Roads, water supply, electricity supply and finances are in disarray.
It was six days into the 51st annual National Arts Festival (NAF) in July this year, and yet there were no lights to welcome visitors entering the small city of Makhanda (formerly Grahamstown) after sunset.
Only the occasional shop front cast patches of light along High Street between Rhodes University’s Drostdy Arch and the landmark Anglican Cathedral. It was not a temporary power outage, but a situation that would persist for the rest of the 11-day festival. Municipal reports indicate this was mostly due to cable theft. Historically, the main thoroughfares would be filled with buskers, traders, and festival-goers, but the dark streets were now almost deserted. A decade ago the festival attracted 225,000 people to watch more than 600 theatre shows. It’s now a fraction of that. (The municipality’s population is about 100,000.) Usually the Makana Local Municipality makes an effort to temporarily patch up its failures over the festival period. Not this year.Financial mismanagement
The municipality has received disclaimers of opinion from the Auditor General (AG) since the 2018/19 financial year. Prior to that, it had received qualified audits. A disclaimer of opinion is the worst finding the AG makes. It occurs when the municipality’s finances are so mismanaged that the AG cannot provide documents to support its financial statements and therefore the AG cannot form an opinion. After a crumbling reticulation system left residents and festival visitors without water for days on end in 2016, erstwhile festival CEO Tony Lankester publicly stated that the biggest threat to the festival’s continuation was not the paucity of arts funding, but the municipality itself. Under a majority ANC council for at least 25 years, the city has steadily and visibly deteriorated. (This reporter lived there in the 1990s and has visited the city at least once a year for more than 20 years.) Streets across the city are awash with potable water leaks and sewage overflows. Potholes are so prevalent that even some main streets are now little more than corrugated gravel. Water rationing and outages continue. Electricity outages are common. Municipal buildings are derelict from a lack of maintenance. The festival has now shrunk to 242 shows, according to NAF spokesperson Sascha Polkey. Polkey did not supply visitor numbers, but patrons were visibly thin on the ground this year. In 2013, the festival brought R349-million to the province (about R460-million today), including R90-million to the city’s coffers (about R159-million in today’s terms). Last year it brought in R132-million for the province, including R58-million for the city, according to a report by the South African Cultural Observatory.Off grid
Residents have been experiencing water outages since at least 2012. Yet the municipality is still not able to ensure a continuous water supply to the whole town. This is despite supply dams being full.

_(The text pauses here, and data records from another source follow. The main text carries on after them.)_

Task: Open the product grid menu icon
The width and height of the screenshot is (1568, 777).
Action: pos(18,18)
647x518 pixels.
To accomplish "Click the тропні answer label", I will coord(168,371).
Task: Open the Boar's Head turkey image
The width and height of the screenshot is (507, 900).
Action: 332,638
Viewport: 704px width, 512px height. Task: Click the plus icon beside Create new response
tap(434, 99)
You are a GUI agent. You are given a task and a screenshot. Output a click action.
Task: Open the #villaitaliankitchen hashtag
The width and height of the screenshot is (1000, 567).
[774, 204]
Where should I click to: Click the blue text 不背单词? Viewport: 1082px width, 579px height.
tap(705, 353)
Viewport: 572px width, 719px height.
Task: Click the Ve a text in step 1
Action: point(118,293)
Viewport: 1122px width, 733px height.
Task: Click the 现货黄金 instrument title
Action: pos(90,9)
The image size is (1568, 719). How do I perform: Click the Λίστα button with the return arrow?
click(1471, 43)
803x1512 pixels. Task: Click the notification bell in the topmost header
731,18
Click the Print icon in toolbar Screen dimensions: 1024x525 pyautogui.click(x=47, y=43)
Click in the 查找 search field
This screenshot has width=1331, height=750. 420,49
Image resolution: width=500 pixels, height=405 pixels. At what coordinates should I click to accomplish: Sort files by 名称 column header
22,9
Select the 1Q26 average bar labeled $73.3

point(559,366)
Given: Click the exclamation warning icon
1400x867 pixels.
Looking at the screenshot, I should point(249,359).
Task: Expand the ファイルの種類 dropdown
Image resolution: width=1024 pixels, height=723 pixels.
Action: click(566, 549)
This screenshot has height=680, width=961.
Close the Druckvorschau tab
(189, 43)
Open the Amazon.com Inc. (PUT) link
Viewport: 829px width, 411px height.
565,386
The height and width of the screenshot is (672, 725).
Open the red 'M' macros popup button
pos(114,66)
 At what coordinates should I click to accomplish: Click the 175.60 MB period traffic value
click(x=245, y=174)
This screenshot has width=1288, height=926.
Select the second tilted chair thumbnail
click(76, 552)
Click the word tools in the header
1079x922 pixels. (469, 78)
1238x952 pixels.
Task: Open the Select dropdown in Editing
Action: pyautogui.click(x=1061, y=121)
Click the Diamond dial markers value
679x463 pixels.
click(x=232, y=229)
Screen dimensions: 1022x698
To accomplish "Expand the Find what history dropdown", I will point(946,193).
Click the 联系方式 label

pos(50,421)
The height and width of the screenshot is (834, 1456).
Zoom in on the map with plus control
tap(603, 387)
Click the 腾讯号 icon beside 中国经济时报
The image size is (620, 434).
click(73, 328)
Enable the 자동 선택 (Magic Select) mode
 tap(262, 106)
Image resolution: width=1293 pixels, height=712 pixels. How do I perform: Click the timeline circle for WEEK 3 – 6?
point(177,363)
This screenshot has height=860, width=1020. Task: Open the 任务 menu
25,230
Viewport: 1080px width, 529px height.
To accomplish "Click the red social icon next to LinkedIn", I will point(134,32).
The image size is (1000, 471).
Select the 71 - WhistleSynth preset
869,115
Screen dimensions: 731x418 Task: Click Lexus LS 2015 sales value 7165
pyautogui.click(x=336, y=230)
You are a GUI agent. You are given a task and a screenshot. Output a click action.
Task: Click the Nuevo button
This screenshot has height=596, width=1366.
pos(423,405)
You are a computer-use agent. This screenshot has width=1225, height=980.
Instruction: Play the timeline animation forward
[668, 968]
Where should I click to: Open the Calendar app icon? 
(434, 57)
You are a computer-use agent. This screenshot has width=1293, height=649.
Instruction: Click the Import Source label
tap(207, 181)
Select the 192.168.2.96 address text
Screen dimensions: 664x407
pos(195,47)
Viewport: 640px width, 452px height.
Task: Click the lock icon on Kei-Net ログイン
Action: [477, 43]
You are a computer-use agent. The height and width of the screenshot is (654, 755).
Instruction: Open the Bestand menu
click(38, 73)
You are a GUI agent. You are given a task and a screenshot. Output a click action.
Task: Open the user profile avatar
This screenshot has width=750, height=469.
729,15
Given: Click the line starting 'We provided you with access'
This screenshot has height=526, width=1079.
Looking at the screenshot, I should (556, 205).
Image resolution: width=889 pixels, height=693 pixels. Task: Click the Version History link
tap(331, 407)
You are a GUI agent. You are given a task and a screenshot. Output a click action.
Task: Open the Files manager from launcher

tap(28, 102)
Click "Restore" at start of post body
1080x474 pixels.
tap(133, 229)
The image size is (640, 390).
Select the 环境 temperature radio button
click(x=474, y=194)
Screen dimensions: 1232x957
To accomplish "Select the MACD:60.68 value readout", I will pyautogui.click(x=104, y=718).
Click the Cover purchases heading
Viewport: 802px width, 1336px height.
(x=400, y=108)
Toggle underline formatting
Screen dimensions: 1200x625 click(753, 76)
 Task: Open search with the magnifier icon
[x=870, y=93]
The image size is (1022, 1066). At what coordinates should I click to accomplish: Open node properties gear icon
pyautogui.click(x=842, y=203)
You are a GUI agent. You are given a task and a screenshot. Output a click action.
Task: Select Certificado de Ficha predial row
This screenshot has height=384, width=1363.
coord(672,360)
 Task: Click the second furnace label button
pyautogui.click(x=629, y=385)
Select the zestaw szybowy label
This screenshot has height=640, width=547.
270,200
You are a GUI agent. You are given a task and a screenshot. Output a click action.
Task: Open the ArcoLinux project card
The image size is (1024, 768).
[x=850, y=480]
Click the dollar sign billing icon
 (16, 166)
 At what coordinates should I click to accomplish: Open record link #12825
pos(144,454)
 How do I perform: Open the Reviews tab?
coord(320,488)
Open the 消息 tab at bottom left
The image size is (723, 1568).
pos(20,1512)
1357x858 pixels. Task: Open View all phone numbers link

The lack of a continuous and reliable water supply has forced large revenue-contributing institutions to seek independent supplies. This in the context of a municipality with a collection rate of less than 60%, according to opposition councillors.
Rhodes University, which has about 9,000 students at its Makhanda campus and is the single largest ratepayer, is moving to make itself independent of the municipality’s erratic water supply.
“A significant challenge facing the university is the unreliable water supply from the Makana municipality,” said deputy vice-chancellor Professor Mabokang Monnapula-Mapesela at an alumni event on 3 July.
“The university is progressing plans to establish its own water treatment facility to process water from its borehole system,” she said, calling on alumni to assist in funding the initiative.
The university communication office said it is also “exploring renewable energy solutions”.
Makhanda is home to three prestigious private schools. All have sought ways to provide a reliable water supply for their learners, staff and grounds.
Managers at the Diocesan School for Girls and Kingswood College said most of the water they now use comes from their own borehole and harvested rainwater. Only St. Andrew’s College still predominantly uses municipal water, relying on its own supplies during water outages.Dry taps in the suburb of Tyantji may have contributed to 75-year-old resident Thandisizwe Nondlwana dying when his house burned down last month. Neighbours said they couldn’t douse the flames as their taps were dry. Firefighters arrived too late. A senior firefighter told GroundUp, on condition he was not named, that the roads are so bad that it is difficult to get to an emergency in time.